--- RECORDS TO PROCESS ---
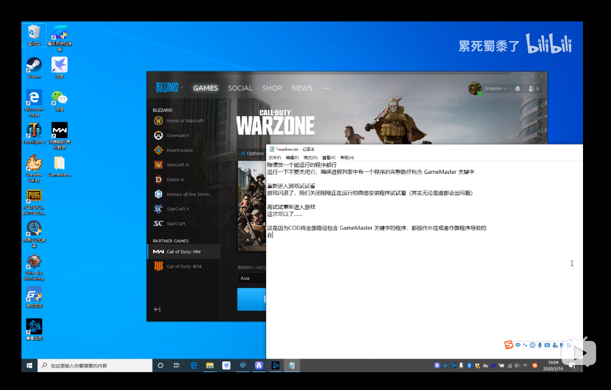This screenshot has width=611, height=390.
Task: Choose Hearthstone in the game list
Action: 179,150
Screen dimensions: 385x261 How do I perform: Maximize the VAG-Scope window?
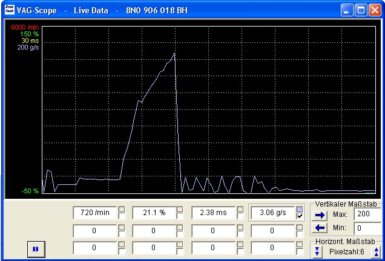pos(361,10)
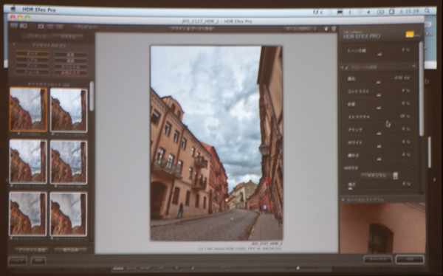
Task: Open the zoom level dropdown in toolbar
Action: click(301, 29)
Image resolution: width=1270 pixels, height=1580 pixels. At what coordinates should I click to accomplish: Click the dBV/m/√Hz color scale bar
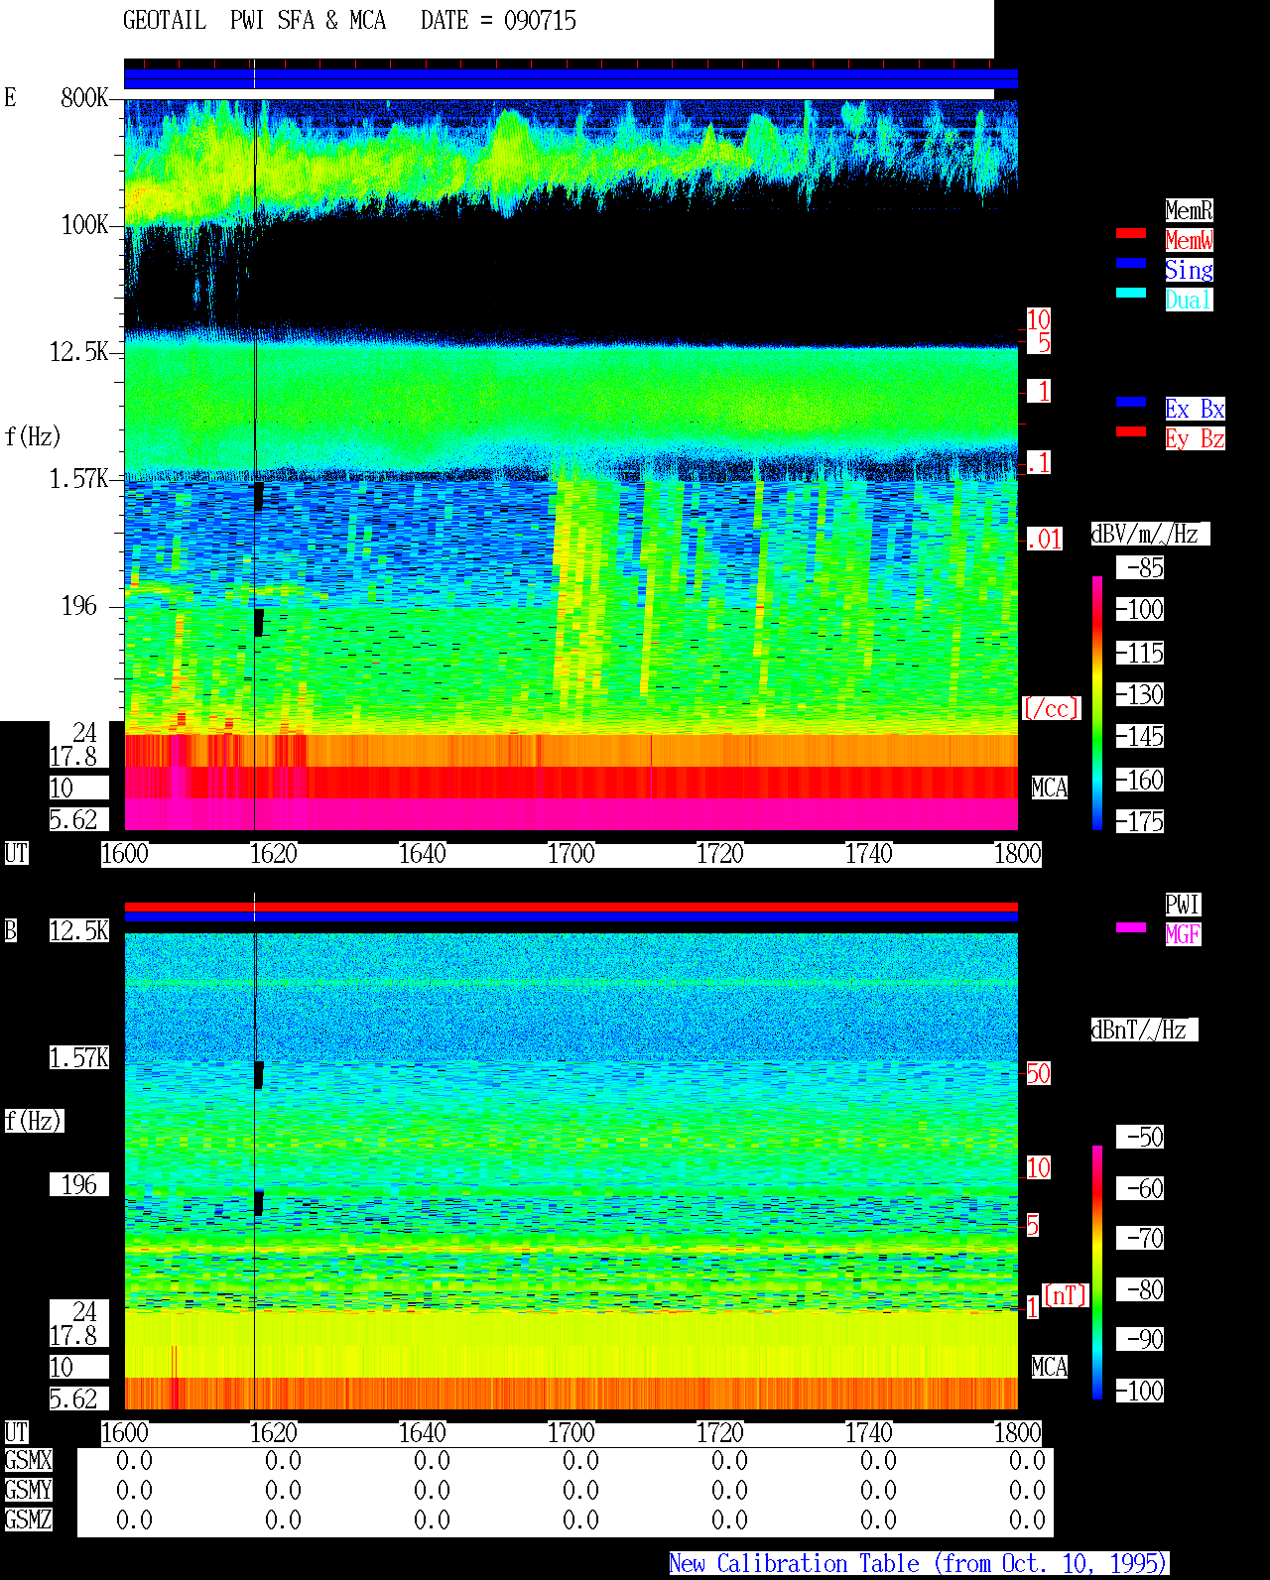tap(1097, 702)
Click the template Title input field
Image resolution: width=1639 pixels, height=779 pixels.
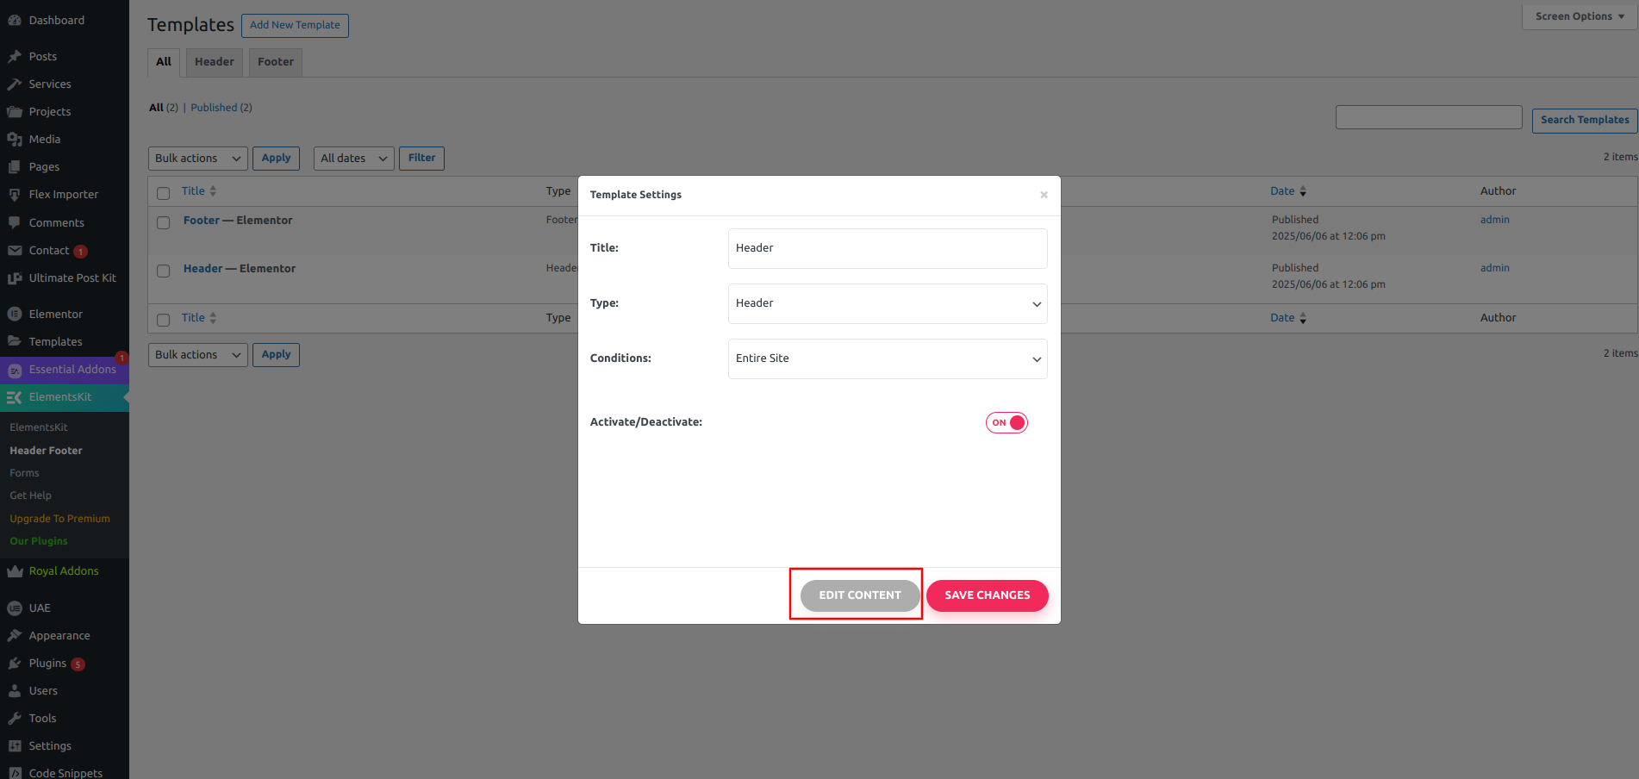click(x=887, y=248)
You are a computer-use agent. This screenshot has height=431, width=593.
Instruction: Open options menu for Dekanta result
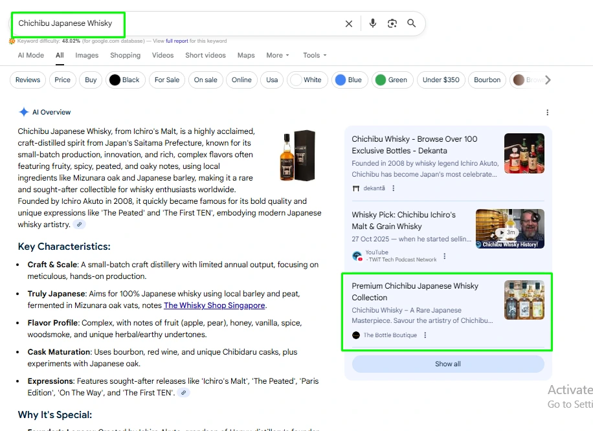[394, 188]
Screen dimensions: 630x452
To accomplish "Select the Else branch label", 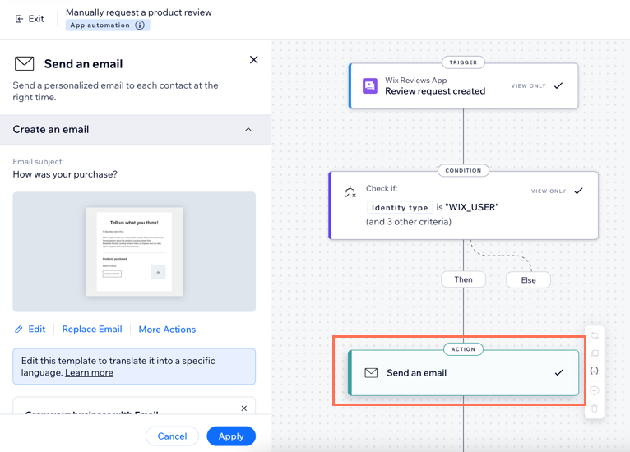I will 528,280.
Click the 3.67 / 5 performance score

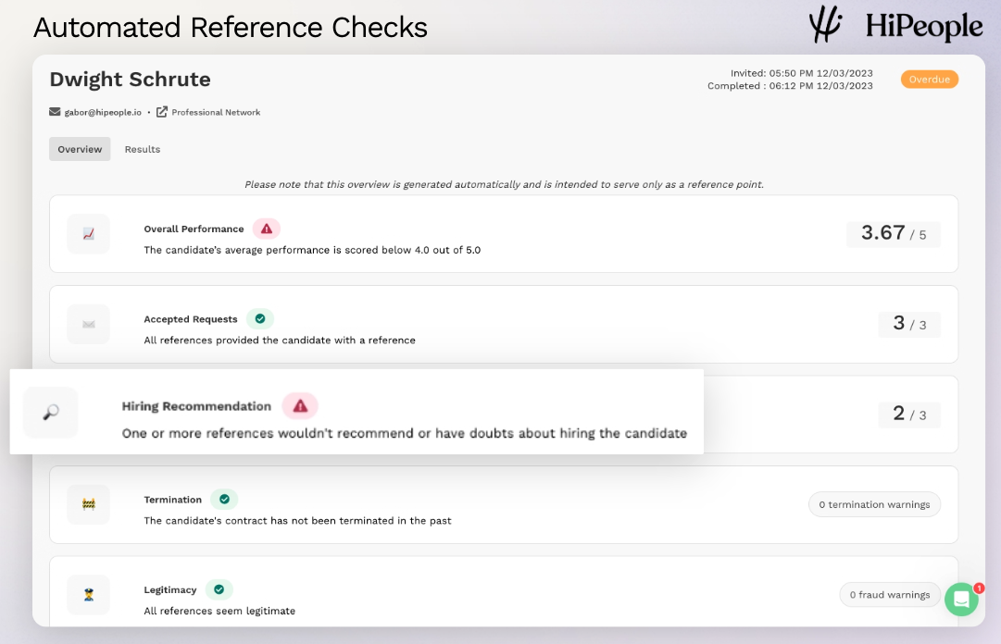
---
Using the data above, retype exactly the lines from the line with "Screen dimensions: 385x261" to the line with "Screen dimensions: 630x452", inclusive. No pictures and nothing else.

Screen dimensions: 385x261 How do I perform: Maximize the VAG-Scope window?
pos(361,10)
Task: Open the zoom level dropdown in toolbar
Action: click(301, 29)
Image resolution: width=1270 pixels, height=1580 pixels. At what coordinates should I click to accomplish: Click the dBV/m/√Hz color scale bar
tap(1097, 702)
Click the template Title input field
Image resolution: width=1639 pixels, height=779 pixels.
click(x=887, y=248)
You are a computer-use agent. This screenshot has height=431, width=593.
Instruction: Open options menu for Dekanta result
[394, 188]
Screen dimensions: 630x452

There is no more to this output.